*Try it*
Could you set down every record exactly as it appears?

═══ Input material ═══

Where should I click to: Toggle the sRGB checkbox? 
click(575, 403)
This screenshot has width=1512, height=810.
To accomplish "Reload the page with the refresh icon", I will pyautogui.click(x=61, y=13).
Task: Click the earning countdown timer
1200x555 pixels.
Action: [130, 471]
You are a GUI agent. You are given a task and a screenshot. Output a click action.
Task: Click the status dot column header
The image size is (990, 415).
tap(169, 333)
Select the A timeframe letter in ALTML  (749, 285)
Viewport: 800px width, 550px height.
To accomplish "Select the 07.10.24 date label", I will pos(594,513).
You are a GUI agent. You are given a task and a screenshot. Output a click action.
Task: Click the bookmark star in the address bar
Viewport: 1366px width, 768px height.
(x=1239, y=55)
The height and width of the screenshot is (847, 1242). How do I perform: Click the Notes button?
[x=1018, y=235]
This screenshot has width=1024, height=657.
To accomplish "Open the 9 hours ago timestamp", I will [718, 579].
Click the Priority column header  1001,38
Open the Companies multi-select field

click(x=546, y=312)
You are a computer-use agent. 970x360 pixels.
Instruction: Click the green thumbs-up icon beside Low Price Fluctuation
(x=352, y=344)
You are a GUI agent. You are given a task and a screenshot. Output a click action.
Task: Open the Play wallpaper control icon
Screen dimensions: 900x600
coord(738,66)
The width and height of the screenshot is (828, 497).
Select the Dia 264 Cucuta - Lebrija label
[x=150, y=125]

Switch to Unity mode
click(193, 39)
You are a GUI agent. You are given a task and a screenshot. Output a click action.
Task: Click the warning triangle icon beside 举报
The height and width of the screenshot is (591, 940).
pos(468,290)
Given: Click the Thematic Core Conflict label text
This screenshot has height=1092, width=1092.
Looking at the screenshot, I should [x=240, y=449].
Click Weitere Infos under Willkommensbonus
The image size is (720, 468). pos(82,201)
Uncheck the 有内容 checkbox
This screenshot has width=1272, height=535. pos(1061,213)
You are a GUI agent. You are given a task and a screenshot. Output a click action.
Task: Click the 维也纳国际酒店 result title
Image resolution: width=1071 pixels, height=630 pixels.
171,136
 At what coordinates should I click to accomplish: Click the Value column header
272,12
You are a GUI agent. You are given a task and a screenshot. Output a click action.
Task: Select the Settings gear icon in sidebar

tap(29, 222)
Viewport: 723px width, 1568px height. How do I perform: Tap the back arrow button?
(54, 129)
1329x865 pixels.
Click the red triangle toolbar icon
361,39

═══

*Response to the exercise*
Where should I click to: Toggle the sRGB checkbox? 
click(575, 403)
This screenshot has width=1512, height=810.
To accomplish "Reload the page with the refresh icon", I will pyautogui.click(x=61, y=13).
Task: Click the earning countdown timer
1200x555 pixels.
Action: [130, 471]
You are a GUI agent. You are given a task and a screenshot. Output a click action.
Task: Click the status dot column header
The image size is (990, 415).
tap(169, 333)
Select the A timeframe letter in ALTML  (749, 285)
Viewport: 800px width, 550px height.
To accomplish "Select the 07.10.24 date label", I will pos(594,513).
You are a GUI agent. You are given a task and a screenshot. Output a click action.
Task: Click the bookmark star in the address bar
Viewport: 1366px width, 768px height.
(x=1239, y=55)
The height and width of the screenshot is (847, 1242). How do I perform: Click the Notes button?
[x=1018, y=235]
This screenshot has width=1024, height=657.
To accomplish "Open the 9 hours ago timestamp", I will [718, 579].
Click the Priority column header  1001,38
Open the Companies multi-select field

click(x=546, y=312)
You are a computer-use agent. 970x360 pixels.
Instruction: Click the green thumbs-up icon beside Low Price Fluctuation
(x=352, y=344)
You are a GUI agent. You are given a task and a screenshot. Output a click action.
Task: Open the Play wallpaper control icon
Screen dimensions: 900x600
coord(738,66)
The width and height of the screenshot is (828, 497).
Select the Dia 264 Cucuta - Lebrija label
[x=150, y=125]

Switch to Unity mode
click(193, 39)
You are a GUI agent. You are given a task and a screenshot. Output a click action.
Task: Click the warning triangle icon beside 举报
The height and width of the screenshot is (591, 940).
pos(468,290)
Given: Click the Thematic Core Conflict label text
This screenshot has height=1092, width=1092.
Looking at the screenshot, I should [x=240, y=449].
Click Weitere Infos under Willkommensbonus
The image size is (720, 468). pos(82,201)
Uncheck the 有内容 checkbox
This screenshot has width=1272, height=535. pos(1061,213)
You are a GUI agent. You are given a task and a screenshot. Output a click action.
Task: Click the 维也纳国际酒店 result title
Image resolution: width=1071 pixels, height=630 pixels.
171,136
 At what coordinates should I click to accomplish: Click the Value column header
272,12
You are a GUI agent. You are given a task and a screenshot. Output a click action.
Task: Select the Settings gear icon in sidebar

tap(29, 222)
Viewport: 723px width, 1568px height. How do I perform: Tap the back arrow button?
(54, 129)
1329x865 pixels.
Click the red triangle toolbar icon
361,39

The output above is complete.